--- THE DATA ---
= Beginning of Section =
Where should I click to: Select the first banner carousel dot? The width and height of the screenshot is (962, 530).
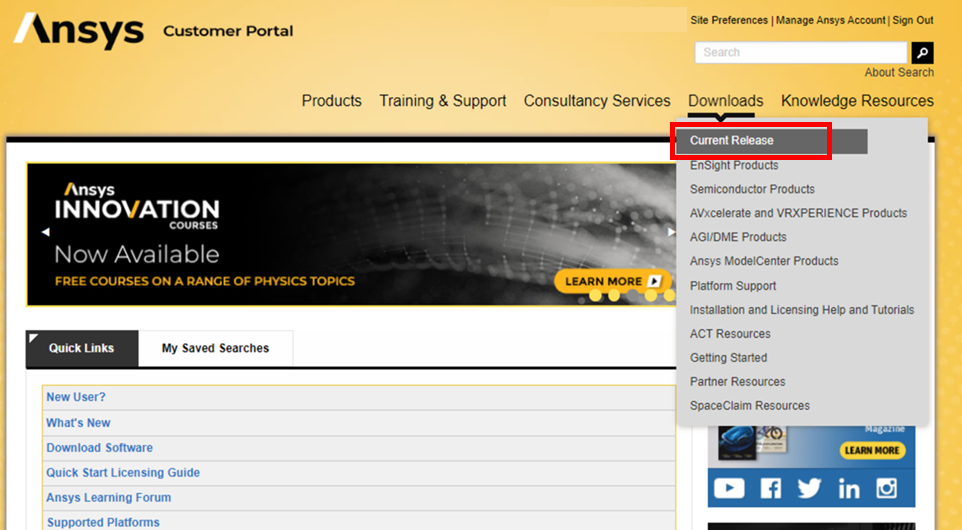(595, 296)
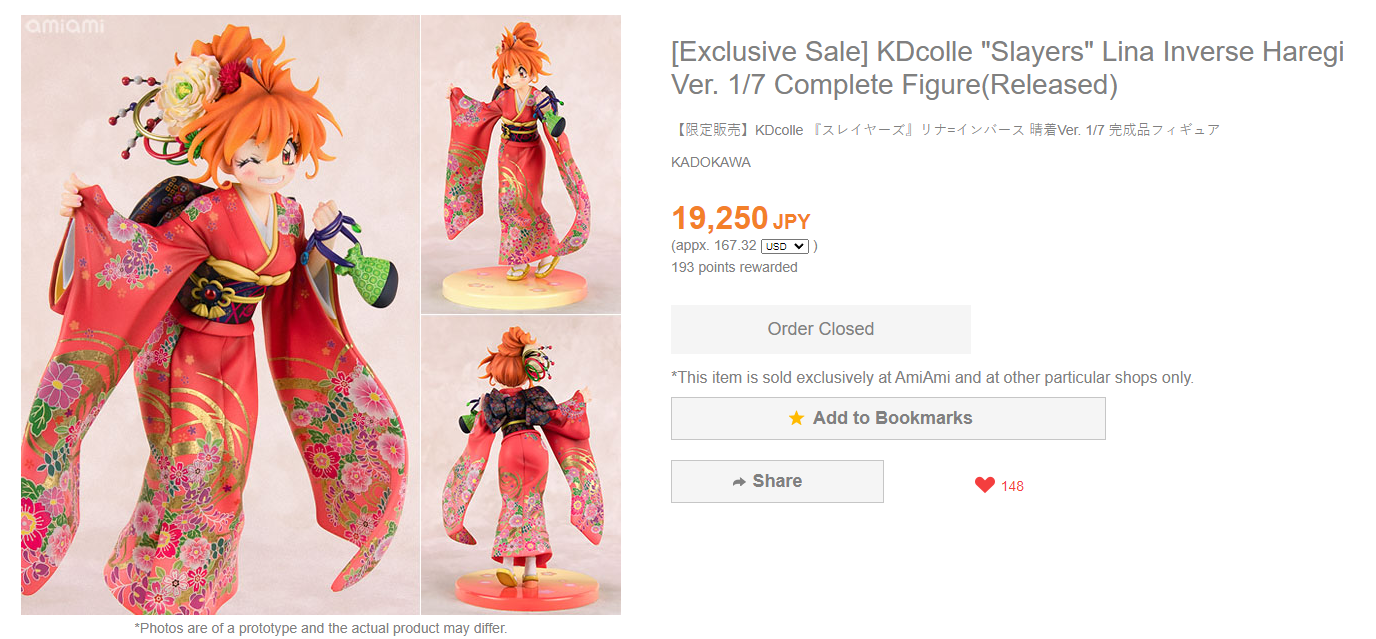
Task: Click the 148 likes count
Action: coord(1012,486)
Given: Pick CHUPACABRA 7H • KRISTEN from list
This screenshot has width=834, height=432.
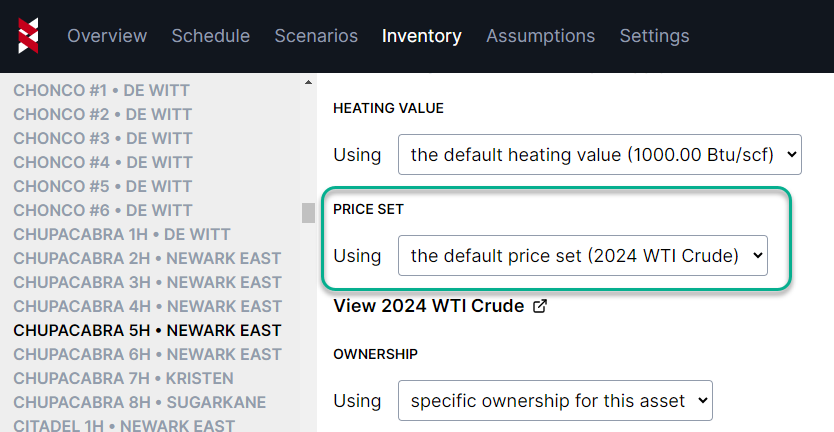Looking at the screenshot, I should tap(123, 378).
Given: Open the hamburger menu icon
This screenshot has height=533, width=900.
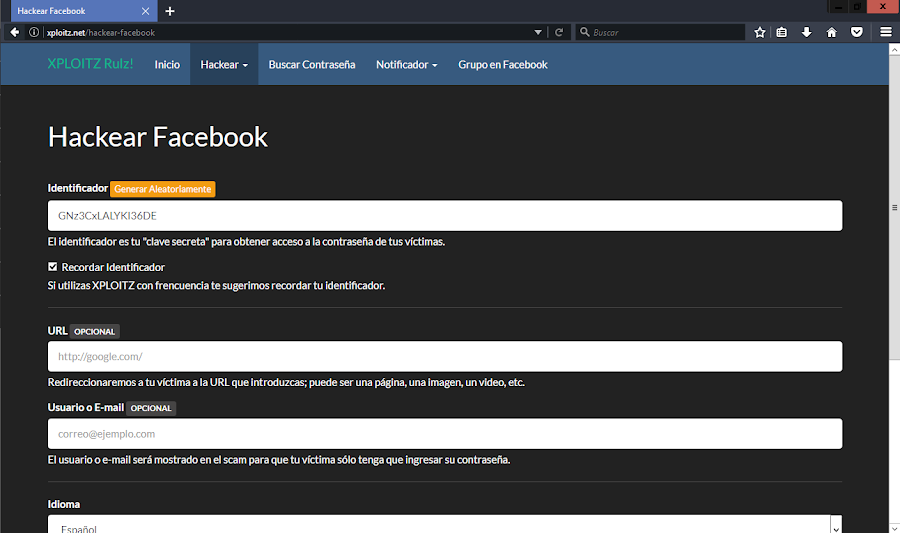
= End of Section =
= Beginning of Section =
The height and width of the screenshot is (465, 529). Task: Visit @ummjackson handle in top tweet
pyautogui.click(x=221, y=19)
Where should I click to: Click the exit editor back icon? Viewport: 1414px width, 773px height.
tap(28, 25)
= End of Section =
--- INSTRUCTIONS TO FOLLOW ---
Print exactly the lines of the listing above starting at the line containing "Given: Open the hamburger menu icon" and ending at the line containing "This screenshot has height=533, width=900.", both included.

--- OUTPUT ---
Given: Open the hamburger menu icon
This screenshot has height=533, width=900.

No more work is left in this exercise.